SECOND DIVISION
[G.R. No. 125524. August 25, 1999]
BENITO MACAM doing business under the name and style BEN-MAC ENTERPRISES, petitioner, vs. COURT OF APPEALS, CHINA OCEAN SHIPPING CO., and/or WALLEM PHILIPPINES SHIPPING, INC., respondents.
D E C I S I O N
BELLOSILLO, J.:
On 4 April 1989 petitioner Benito
Macam, doing business under the name and style Ben-Mac Enterprises,
shipped on board the vessel Nen Jiang, owned and operated by respondent
China Ocean Shipping Co., through local agent respondent Wallem Philippines
Shipping, Inc. (hereinafter WALLEM), 3,500 boxes of watermelons valued at
US$5,950.00 covered by Bill of Lading No. HKG 99012 and exported through Letter
of Credit No. HK 1031/30 issued by National Bank of Pakistan, Hongkong
(hereinafter PAKISTAN BANK) and 1,611 boxes of fresh mangoes with a value of
US$14,273.46 covered by Bill of Lading No. HKG 99013 and exported through
Letter of Credit No. HK 1032/30 also issued by PAKISTAN BANK. The Bills of Lading contained the following
pertinent provision: "One of the
Bills of Lading must be surrendered duly endorsed in exchange for the goods or
delivery order."[1] The
shipment was bound for Hongkong with PAKISTAN BANK as consignee and Great
Prospect Company of Kowloon, Hongkong (hereinafter GPC) as notify party.
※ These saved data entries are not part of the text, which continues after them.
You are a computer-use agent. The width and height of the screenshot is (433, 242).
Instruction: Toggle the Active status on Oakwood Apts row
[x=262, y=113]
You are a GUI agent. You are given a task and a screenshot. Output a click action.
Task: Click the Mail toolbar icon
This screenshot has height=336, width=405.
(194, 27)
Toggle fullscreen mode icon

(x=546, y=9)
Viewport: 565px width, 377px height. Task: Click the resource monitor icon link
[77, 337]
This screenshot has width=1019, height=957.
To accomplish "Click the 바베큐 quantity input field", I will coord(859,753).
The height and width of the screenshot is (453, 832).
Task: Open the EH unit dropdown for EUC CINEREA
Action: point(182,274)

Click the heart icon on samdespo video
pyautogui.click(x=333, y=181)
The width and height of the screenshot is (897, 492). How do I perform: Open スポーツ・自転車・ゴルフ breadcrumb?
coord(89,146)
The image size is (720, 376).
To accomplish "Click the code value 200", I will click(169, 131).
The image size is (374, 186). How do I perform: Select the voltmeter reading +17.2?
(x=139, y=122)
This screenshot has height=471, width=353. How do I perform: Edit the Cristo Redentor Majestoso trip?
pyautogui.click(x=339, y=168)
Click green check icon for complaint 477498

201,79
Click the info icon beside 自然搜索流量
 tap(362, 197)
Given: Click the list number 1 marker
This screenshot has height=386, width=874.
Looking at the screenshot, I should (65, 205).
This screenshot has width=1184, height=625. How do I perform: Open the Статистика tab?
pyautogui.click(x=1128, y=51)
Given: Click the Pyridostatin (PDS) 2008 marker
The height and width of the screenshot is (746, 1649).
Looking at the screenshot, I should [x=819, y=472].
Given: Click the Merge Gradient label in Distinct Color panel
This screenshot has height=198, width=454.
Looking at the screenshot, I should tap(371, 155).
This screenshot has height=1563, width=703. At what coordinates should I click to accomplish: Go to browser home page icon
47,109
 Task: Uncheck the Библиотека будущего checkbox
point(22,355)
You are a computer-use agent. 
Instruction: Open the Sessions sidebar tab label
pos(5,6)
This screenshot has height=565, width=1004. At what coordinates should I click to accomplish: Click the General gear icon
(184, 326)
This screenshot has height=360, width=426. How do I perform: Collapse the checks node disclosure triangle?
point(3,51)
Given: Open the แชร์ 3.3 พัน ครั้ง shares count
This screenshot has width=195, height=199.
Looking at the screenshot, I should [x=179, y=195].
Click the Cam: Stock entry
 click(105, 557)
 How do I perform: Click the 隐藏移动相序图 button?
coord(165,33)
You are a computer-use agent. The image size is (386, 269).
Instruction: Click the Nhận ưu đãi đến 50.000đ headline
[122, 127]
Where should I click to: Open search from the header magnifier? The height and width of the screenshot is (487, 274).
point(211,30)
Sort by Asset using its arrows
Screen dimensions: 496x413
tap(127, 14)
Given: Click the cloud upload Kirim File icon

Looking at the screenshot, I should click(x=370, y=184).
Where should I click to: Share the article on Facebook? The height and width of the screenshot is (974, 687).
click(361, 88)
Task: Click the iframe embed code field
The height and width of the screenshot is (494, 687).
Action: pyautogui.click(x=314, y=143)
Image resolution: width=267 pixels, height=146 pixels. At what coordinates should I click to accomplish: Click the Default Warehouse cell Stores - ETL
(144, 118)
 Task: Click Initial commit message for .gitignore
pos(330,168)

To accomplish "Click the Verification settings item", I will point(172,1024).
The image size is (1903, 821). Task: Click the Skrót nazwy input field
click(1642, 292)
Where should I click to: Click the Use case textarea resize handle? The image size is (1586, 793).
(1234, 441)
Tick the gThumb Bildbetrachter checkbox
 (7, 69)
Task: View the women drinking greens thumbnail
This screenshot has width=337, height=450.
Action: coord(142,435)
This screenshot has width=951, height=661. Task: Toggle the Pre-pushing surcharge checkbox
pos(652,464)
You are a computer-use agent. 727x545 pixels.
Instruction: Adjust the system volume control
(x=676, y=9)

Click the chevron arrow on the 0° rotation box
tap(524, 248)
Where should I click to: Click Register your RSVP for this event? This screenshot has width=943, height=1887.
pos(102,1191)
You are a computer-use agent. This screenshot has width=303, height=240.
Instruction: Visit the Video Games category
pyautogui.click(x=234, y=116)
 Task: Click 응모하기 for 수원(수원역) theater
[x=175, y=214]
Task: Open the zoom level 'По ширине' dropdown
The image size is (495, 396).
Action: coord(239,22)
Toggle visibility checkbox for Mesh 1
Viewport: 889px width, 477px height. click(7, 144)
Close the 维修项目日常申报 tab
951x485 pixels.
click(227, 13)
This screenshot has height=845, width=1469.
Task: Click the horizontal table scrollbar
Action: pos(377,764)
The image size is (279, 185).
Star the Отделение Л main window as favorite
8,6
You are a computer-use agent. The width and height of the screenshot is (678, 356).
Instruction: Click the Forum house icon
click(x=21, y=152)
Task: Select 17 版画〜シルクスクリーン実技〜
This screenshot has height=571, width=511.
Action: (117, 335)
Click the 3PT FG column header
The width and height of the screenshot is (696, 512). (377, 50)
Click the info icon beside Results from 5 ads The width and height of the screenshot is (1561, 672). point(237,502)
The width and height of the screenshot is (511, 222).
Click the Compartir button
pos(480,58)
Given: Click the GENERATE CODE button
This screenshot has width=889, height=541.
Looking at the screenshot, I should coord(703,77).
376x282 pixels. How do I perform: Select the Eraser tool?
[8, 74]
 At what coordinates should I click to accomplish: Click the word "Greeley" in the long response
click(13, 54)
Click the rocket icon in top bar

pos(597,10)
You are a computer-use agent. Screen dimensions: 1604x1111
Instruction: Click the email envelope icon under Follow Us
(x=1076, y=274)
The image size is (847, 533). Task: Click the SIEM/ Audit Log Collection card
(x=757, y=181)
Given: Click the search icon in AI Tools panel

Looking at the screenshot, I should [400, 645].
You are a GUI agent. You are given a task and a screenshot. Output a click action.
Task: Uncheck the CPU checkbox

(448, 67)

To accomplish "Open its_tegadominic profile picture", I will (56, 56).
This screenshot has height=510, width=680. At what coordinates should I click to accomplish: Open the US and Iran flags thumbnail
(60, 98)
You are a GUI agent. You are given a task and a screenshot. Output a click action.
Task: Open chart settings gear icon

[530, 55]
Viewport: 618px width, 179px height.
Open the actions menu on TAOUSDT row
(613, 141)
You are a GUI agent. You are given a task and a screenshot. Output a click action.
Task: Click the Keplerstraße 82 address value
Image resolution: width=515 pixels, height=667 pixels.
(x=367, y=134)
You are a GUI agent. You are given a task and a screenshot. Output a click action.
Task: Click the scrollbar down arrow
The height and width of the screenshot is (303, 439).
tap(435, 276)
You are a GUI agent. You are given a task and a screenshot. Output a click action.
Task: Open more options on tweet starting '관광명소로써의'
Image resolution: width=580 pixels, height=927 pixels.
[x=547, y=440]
On 6 April 1989, per letter of
credit requirement, copies of the bills of lading and commercial invoices were
submitted to petitioner's depository bank, Consolidated Banking Corporation
(hereinafter SOLIDBANK), which paid petitioner in advance the total value of
the shipment of US$20,223.46.
Upon arrival in Hongkong, the
shipment was delivered by respondent WALLEM directly to GPC, not to PAKISTAN
BANK, and without the required bill of lading having been surrendered. Subsequently, GPC failed to pay PAKISTAN
BANK such that the latter, still in possession of the original bills of lading,
refused to pay petitioner through SOLIDBANK.
Since SOLIDBANK already pre-paid petitioner the value of the shipment,
it demanded payment from respondent WALLEM through five (5) letters but was
refused. Petitioner was thus allegedly
constrained to return the amount involved to SOLIDBANK, then demanded payment
from respondent WALLEM in writing but to no avail.
On 25 September 1991 petitioner
sought collection of the value of the shipment of US$20,223.46 or its
equivalent of P546,033.42 from respondents before the Regional Trial
Court of Manila, based on delivery of the shipment to GPC without presentation
of the bills of lading and bank guarantee.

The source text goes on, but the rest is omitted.